Really interesting topic and great summary, thanks for writing this up. I’ve been thinking about this lately as one of the benefits for me of linux is that (usually) I can use a sound card on another device as if it is a local one really easily and in several ways. The way I was using broke recently as I changed the sound stack to gain other advantages and I had to decide what to do about it and what method of moving data from computer to dac to replace it with. The details of different protocols can, as @MazeFrame says, get incredibly involved when you have access to more choices than Windows lays bare.

Audio control and fidelity was the main reason I switched to Linux some years ago and I still learn new things every time I tweak the sound stack. I always find it fascinating that so many people get hung on signal fidelity but never consider how the signal is assembled in the first place and just how much digital processing is involved to then interpret that signal, as if it is all standardised.

elementze · August 30, 2022, 4:13pm

yes, certainly a complex subject. The important point with it is there is no clock associated with the audio data embedded in the digital transmission at this point. Packets can go out of order, go through error correction, etc. If there’s an error the receiving device can either correct it or request a retransmission. It’s certainly not synchronous in terms of audio data contained within the packets.

but yes, your point is very well taken.

dB_Cooper · August 30, 2022, 4:52pm

This is actually something I’ve never thought of as a user of Roon, but does make a great point and a case as to the workload of direct streaming DACs where the processing of the digital file streamed happens at the DAC streamer itself.

elementze · August 30, 2022, 4:52pm

This point is fantastically important. An analog(ue) waveform can be completely defined in terms of amplitude and frequency. Our digital audio waveforms are also fully defined by amplitude (16-bit, 24-bit words) and frequency (sample rate). Meaning that digital audio waveforms are susceptible to the same distortions, just via different physical / electrical mechanisms.

The thing that became clear to me from listening to this podcast is that part of why we go round-and-round with people on noise in digital audio is that we mix-up our understanding of digital files and packets with the digital audio waveforms contained within them. It’s really two different things, just with common words used to describe them (making it more confusing). The files and packets are not digital audio, they are just digital data to be manipulated and moved around like any other digital data. But once we get the digital data to the place that we want to play the digital audio waveform contained within it, the digital audio waveform is extracted and reconstructed locally, becoming very analog(ue) like in nature at this point.

Maybe a useful way to think about this is Ethernet and USB are truly digital signals. Amplifier outputs are truly analog(ue) signals. But the intermediate states of SPDIF, TOSLINK, AES/EBU, I2S are mixed-signal. Digital amplitude information with analog(ue) frequency information. The amplitudes retain a good degree of digital robustness, but the frequency is just as susceptible to distortion as any other analog(ue) waveform.
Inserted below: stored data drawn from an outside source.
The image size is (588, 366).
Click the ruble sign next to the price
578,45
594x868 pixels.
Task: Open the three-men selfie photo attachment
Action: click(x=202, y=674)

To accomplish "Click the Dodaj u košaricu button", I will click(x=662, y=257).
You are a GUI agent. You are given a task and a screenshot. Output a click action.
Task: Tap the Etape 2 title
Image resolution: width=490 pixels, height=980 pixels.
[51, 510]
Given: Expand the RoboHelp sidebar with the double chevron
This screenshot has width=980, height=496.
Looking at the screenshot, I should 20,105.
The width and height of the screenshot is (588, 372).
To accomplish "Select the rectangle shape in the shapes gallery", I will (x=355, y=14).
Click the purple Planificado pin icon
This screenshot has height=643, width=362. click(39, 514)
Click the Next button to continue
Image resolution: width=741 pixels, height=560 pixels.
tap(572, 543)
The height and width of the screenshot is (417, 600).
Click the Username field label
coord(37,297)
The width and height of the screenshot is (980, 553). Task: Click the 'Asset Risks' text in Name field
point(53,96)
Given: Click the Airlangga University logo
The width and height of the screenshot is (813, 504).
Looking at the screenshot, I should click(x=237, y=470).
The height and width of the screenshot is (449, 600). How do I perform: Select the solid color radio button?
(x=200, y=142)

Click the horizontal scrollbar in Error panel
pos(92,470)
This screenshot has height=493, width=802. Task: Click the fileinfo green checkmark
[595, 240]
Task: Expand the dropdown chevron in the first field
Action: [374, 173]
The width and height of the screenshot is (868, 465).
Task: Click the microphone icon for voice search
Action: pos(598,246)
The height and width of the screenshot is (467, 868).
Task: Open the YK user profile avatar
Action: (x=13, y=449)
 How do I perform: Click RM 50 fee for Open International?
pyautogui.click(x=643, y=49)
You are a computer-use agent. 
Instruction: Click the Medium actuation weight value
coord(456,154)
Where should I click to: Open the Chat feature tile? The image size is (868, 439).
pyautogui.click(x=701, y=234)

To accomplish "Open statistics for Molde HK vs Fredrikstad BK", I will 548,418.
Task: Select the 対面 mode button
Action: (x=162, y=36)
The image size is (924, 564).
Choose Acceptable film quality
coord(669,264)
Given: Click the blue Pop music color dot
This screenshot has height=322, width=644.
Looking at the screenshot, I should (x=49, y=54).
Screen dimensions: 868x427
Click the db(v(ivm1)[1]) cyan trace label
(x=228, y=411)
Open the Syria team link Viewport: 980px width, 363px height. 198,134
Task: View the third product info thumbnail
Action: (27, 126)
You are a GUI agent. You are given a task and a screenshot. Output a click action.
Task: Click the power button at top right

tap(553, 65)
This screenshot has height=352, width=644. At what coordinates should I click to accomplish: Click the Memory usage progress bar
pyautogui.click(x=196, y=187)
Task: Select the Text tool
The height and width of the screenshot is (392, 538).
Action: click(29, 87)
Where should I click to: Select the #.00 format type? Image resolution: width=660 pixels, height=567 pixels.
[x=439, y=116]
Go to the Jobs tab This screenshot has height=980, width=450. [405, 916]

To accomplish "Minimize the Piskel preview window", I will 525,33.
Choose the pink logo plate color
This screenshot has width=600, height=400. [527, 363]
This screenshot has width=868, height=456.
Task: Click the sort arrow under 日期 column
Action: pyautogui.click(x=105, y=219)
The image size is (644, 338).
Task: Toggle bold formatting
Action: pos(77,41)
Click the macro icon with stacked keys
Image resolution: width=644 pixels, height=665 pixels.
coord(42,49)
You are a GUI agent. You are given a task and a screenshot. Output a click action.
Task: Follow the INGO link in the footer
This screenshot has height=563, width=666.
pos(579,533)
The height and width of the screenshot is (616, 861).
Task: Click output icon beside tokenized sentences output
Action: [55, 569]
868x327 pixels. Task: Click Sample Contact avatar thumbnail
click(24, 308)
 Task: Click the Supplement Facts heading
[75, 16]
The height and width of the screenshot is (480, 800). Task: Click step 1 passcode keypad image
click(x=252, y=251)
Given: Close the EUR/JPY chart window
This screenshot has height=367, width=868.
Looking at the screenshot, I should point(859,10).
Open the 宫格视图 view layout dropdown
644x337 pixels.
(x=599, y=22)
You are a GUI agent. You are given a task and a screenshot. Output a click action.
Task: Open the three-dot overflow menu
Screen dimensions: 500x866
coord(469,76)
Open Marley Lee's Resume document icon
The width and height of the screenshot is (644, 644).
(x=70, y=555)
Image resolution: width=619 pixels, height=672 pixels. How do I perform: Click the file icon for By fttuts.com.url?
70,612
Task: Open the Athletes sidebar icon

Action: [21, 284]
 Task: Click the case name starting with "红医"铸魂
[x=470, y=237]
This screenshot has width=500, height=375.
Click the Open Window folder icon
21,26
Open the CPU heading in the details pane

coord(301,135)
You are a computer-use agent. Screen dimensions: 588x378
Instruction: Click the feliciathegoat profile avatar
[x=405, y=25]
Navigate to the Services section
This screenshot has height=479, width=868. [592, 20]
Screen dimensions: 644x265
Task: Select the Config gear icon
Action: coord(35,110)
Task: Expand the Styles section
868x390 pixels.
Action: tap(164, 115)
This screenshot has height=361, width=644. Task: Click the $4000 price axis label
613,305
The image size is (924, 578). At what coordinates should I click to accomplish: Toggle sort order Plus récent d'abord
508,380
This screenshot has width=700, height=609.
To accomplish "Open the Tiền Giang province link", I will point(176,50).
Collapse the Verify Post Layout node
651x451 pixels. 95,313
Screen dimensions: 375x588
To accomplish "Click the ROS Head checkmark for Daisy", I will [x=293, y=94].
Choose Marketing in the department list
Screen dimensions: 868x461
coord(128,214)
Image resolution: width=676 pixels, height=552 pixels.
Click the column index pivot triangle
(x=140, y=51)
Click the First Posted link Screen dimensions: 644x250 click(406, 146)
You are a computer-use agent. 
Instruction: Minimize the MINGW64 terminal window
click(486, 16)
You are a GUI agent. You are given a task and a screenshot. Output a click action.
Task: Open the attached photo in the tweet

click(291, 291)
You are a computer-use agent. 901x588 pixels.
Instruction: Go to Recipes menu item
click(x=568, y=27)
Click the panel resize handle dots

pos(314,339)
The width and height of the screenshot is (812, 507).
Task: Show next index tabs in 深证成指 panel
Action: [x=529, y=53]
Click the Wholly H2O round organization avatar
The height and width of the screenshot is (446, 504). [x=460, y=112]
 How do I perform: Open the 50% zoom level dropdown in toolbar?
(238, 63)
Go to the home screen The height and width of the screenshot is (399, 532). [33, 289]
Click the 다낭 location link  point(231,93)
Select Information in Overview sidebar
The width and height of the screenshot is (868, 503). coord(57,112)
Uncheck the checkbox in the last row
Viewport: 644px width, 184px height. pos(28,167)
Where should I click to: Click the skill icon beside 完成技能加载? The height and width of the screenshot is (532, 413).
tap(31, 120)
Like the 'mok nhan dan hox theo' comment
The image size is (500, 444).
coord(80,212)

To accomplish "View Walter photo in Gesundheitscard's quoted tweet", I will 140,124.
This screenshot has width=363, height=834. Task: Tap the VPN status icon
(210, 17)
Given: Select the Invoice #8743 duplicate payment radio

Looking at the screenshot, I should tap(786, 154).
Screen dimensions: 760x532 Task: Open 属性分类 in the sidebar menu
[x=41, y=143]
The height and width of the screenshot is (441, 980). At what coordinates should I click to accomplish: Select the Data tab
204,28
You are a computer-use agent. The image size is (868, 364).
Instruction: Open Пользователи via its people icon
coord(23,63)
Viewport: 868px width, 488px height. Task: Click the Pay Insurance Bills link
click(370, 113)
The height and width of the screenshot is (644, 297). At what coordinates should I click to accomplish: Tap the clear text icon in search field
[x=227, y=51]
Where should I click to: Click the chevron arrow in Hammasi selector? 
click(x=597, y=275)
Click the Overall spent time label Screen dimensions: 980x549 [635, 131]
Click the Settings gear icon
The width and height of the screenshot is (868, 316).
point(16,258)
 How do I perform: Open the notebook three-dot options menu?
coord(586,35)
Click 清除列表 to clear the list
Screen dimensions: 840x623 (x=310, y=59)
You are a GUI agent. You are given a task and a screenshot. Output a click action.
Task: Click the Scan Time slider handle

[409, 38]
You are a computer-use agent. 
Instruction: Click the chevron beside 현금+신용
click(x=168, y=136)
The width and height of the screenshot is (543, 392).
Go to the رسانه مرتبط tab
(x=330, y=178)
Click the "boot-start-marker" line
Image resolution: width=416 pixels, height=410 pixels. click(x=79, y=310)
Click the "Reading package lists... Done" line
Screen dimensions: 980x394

MazeFrame · August 30, 2022, 5:05pm

If it was a parallel transmission, maybe. Since most modern communication is serial, this is mostly incorrect.

“Contained” is maybe the wrong way to say this. It is more like presentation. A table full of ingredients is a cake, just not presented as one.

Example of Pulse Density Modulation:

In oversimplified terms, the more often the switch is on, the more the signal climbs towards high.

dB_Cooper · August 30, 2022, 5:10pm

The way it’s described here isn’t PDM another way to say DSD?

elementze · August 30, 2022, 5:12pm

This is exactly my point. This is the case for SPDIF and I2S. Clock and data are transmitted concurrently (in parallel) with the data (SPDIF has clock embedded in it, I2S uses a dedicated bit and word clock line).

Maybe I didn’t say it very well here (or i’m just wrong… it does happen quite regularly). But ethernet packets contain many types of digital information. Once it is extracted it is used according to it’s type. A document sent to a printer uses the same network packets as an audio file sent to a DAC. At the printer the digital document information is extracted, formatted, and sent to the print head to print each line of the document. For audio the digital waveform is extracted, formatted, and sent to the DAC for conversion to analog. There is a big difference between the containers perfectly moving digital information around, and the digital content within those containers.

MazeFrame · August 30, 2022, 5:20pm

DSD uses PDM to encode the audio, yes.

elementze · August 30, 2022, 5:22pm

I’m almost exclusively thinking about this from a PCM standpoint, not DSD. that’s an entirely different game because of how sigma-delta modulation works and the reconstruction filter used at the output.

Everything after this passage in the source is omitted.